By Olivia Scheck
When a person is prone to making claims that are clearly inconsistent with facts about the world, we say that he is crazy. His brain has gone haywire, and he is no longer responsive to reason. However, when the person making a plainly unrealistic claim is otherwise rational, this simplistic explanation may seem particularly unsatisfactory. A person suffering from Capgras Delusion, for instance, may show no other signs of mental illness, and yet he insists that someone in his life (usually a close family member) has been replaced by an imposter. Similarly, the Cotard patient may seem perfectly normal, aside from his assertion that he is actually dead and rotting before your eyes. These fascinating cases of monothematic delusion have, despite their rarity, prompted a number of psychologists and philosophers to wonder, “What is the nature of delusion?”

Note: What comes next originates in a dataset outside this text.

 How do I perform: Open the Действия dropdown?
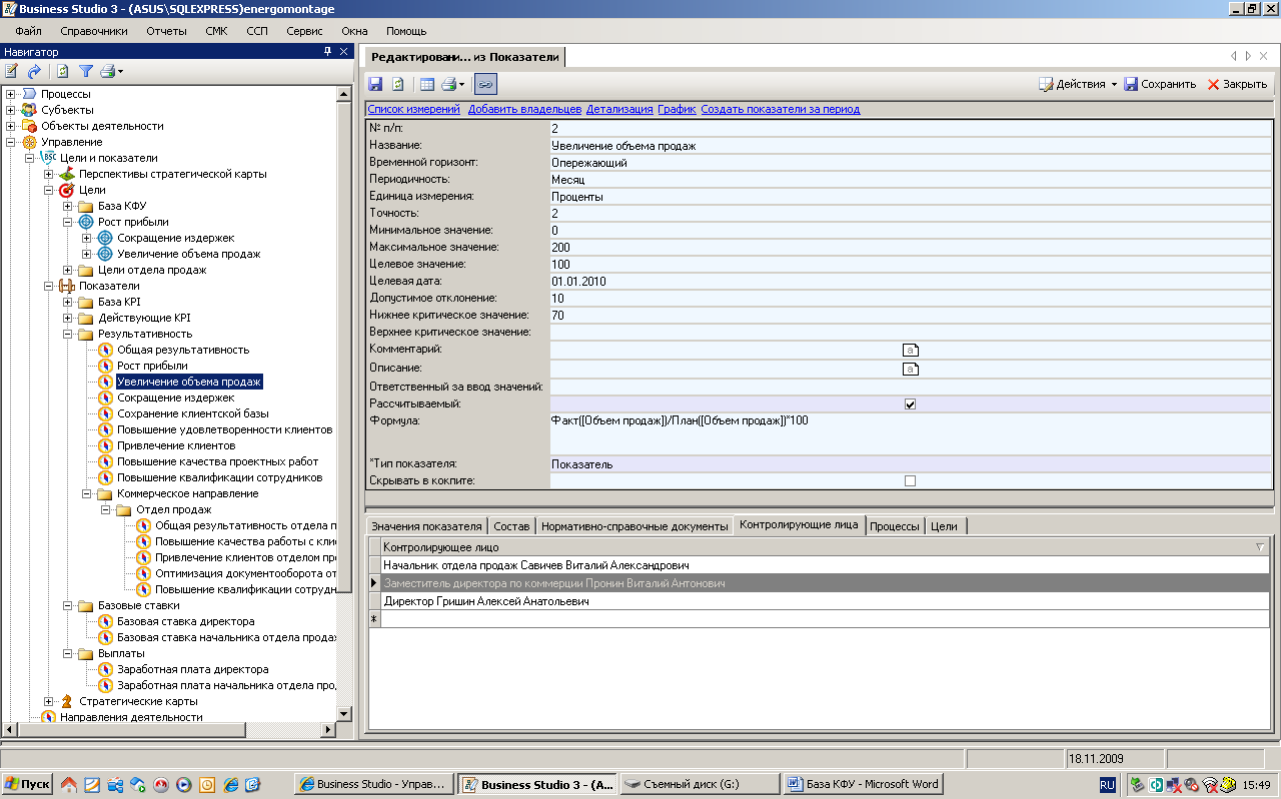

Shaun Gallagher, a professor of philosophy at the University of Central Florida and the Editor ofPhenomenology and the Cognitive Sciences, has contributed to this growing literature. In his article, “Delusional Realities,” to appear in a forthcoming issue ofPsychiatry as Cognitive Science, Gallagher suggests several inadequacies of previous accounts and offers his own characterization of delusion, which conceives of the delusional individual as existing in “multiple realities.” I had the opportunity to speak with Professor Gallagher last Thursday, following a talk he gave at the Whitney Humanities Center at Yale University; I offer excerpts from our discussion here.

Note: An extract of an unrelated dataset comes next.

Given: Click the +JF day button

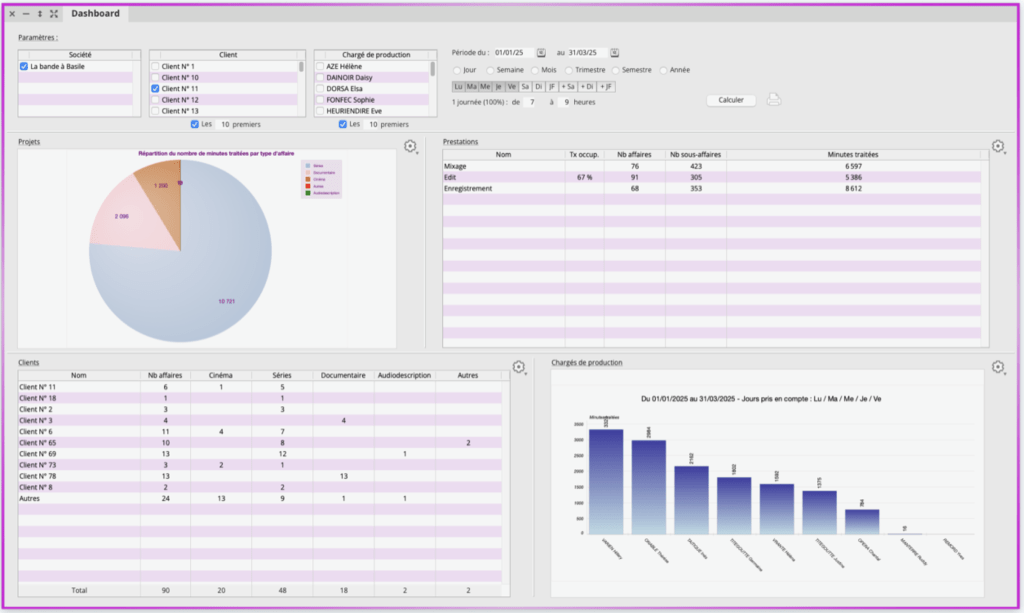Looking at the screenshot, I should (607, 86).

First, though, a little background on existing theories and a brief synopsis of Gallagher’s Multiple Realities Hypothesis:
Traditionally, accounts of delusion have fallen into one of two categories: top-down or bottom-up. Top-down accounts suggest that delusions result from disturbances in high-level understanding. The philosopher and UC Berkeley professor, John Campbell, for example, invokes Wittgentein’s notion of a “framework proposition” – an axiom that is implicitly assumed and never answerable to empirical facts – to characterize delusion. On Campbell’s view, delusions arise when an erroneous belief – such as, “my mother is an imposter” – takes on this type of incontrovertible epistemological status.
On the other hand, according to bottom-up accounts, delusions are not caused by false beliefs, but rather false perceptions. The popular neurologist Vilayanur Ramachandran gives a clear and entertaining bottom-up explanation for Capgras in his TED talk, “A Journey to the Center of Your Mind.” He believes that the Capgras patient’s assertion that his mother has been replaced by an imposter is, in fact, a rational metacognitive response to a peculiar perception. Specifically, Ramachandran proposes that the Capgras patient experiences an abnormal emotional response when looking at his mother, which results from a communicative disconnect between the area of the brain associated with face recognition and the its emotional center. Responding to this lack of affective response, the patient infers that his mother has been replaced by an imposter.